Une visite pour plaire…

Fin avril, la conseillère fédérale Elisabeth Baume-Schneider visitait le Centre fédéral pour requérant·e·s d’asile à Boudry. Entretien avec Louise Wehrli, déléguée de Droit de Rester Neuchâtel.

Elisabeth Baume-Schneider en visite à Boudry
Tout avait été soigneusement préparé pour la visite d’Elisabeth Baume-Schneider à Boudry.
Canton de Neuchâtel

Quelles préoccupations ont été au centre de cette rencontre ?

Il a été davantage question de sécurité et des quelques personnes qui posent problème que des difficultés que rencontrent la très grande majorité des requérant·e·s. Avant la table ronde, on nous a fait faire un tour du Centre fédéral (CFA). Tout était calme et propre.

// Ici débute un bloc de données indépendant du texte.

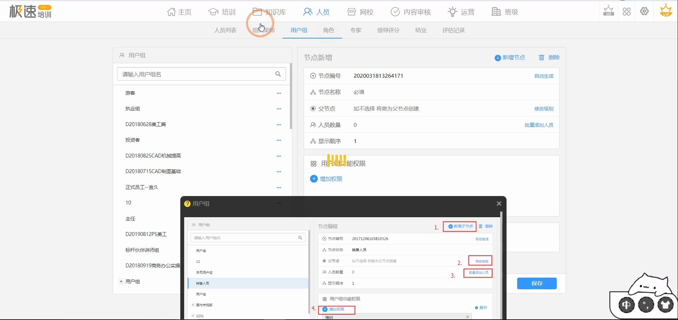Expand the 国内市场部 tree node
Viewport: 678px width, 320px height.
pyautogui.click(x=192, y=305)
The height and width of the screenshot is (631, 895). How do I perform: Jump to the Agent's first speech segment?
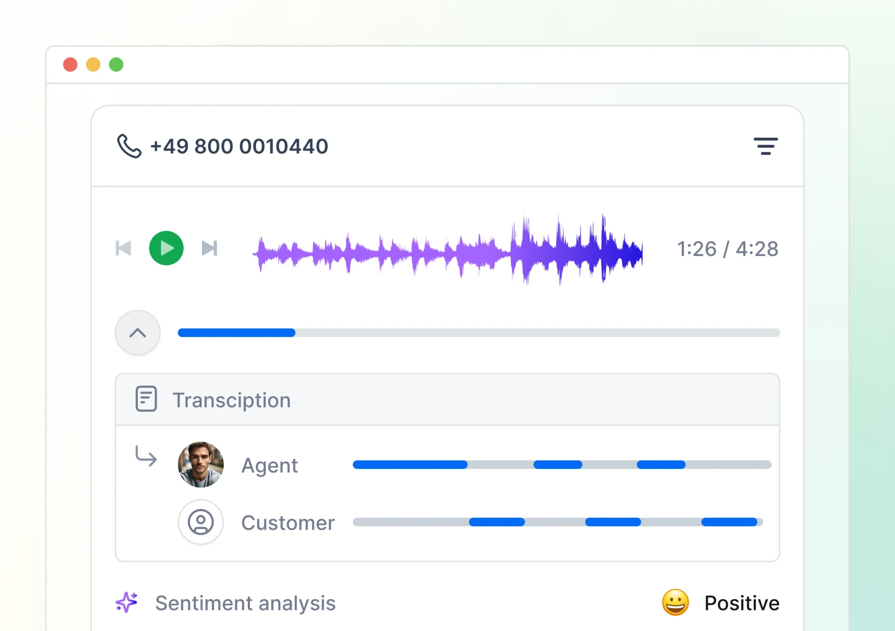point(409,465)
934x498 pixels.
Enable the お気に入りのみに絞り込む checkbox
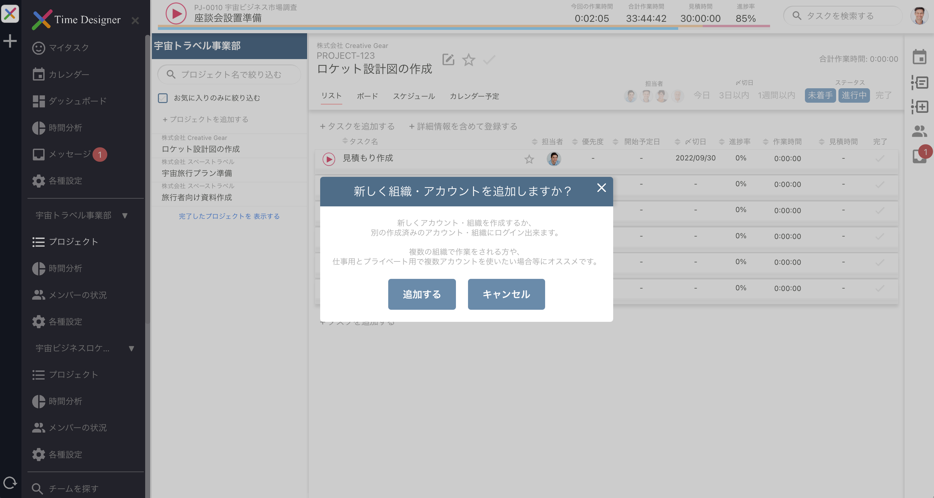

Pas de requérant·e·s d’asile en vue. 

J’ai appris le lendemain que le repas était meilleur que les autres jours, que les occupant·e·s du lieu avaient été « briefé·e·s » pour que personne ne trouble cette visite. 

Les autorités fédérales, Mme Baume-Schneider en premier lieu, avaient clairement en tête de rassurer les autorités cantonales et la commune de Boudry. De la poudre aux yeux, comme le centre de fitness nouvellement installé, récupéré à Giffers, qu’iels nous ont fièrement montré. Iels ont beaucoup parlé chiffres et se sont mis d’accord sur le fait qu’on n’arrive plus à 1000 personnes comme ça a été le cas en automne 2022, alors que le centre de Boudry est construit pour 480 personnes. Personne n’était là pour remettre en cause la politique semi-carcérale du CFA de Boudry. 

As-tu le sentiment d’avoir tout de même été écoutée et entendue ?

J’ai des doutes. J’ai insisté sur plusieurs points : le fait qu’on en est toujours à 3 francs d’argent de poche par jour alors que le ticket Boudry-Neuchâtel simple course coûte 4 francs 20. J’ai dénoncé une fois de plus que les agences de sécurité sont là pour faire du profit [nda  – il s’agit d’ORS, prestataire de services offrant une assistance professionnelle aux réfugié·e·s] racheté par l’entreprise britannique Serco l’année dernière). 

Mme Baume-Schneider a écouté, mais je voyais bien qu’elle était là pour se faire bien voir par les autorités cantonales et communales et que le côté social était secondaire. Le CFA est resté cette boîte noire, ce huis-clos d’où rien de négatif ne doit sortir. 

Depuis octobre 2022, la campagne « Stop Dublin Croatie » bat son plein. As-tu pu en parler ?

Non, ce n’était clairement pas le sujet. Mme Schraner-­Burgener, la secrétaire d’État du Secrétariat d’État aux migrations (SEM), s’est vantée sur le ton de la plaisanterie qu’on est quasi les champions des renvois vers l’Algérie : « Les autres pays sont presque jaloux de nous. » Mme Baume-Schneider se félicitait du fait que les Burundais·es ne peuvent plus entrer en Serbie sans visa (ces mêmes personnes qui ont ensuite été torturées en Croatie). 

À la fin, je lui ai glissé un témoignage dans la main sur le processus de dévalorisation à l’œuvre dans les CFA souvent entendu : « Suis-je au bon endroit ? Est-ce une prison ? » Ce qu’elle en fera, je n’en sais rien.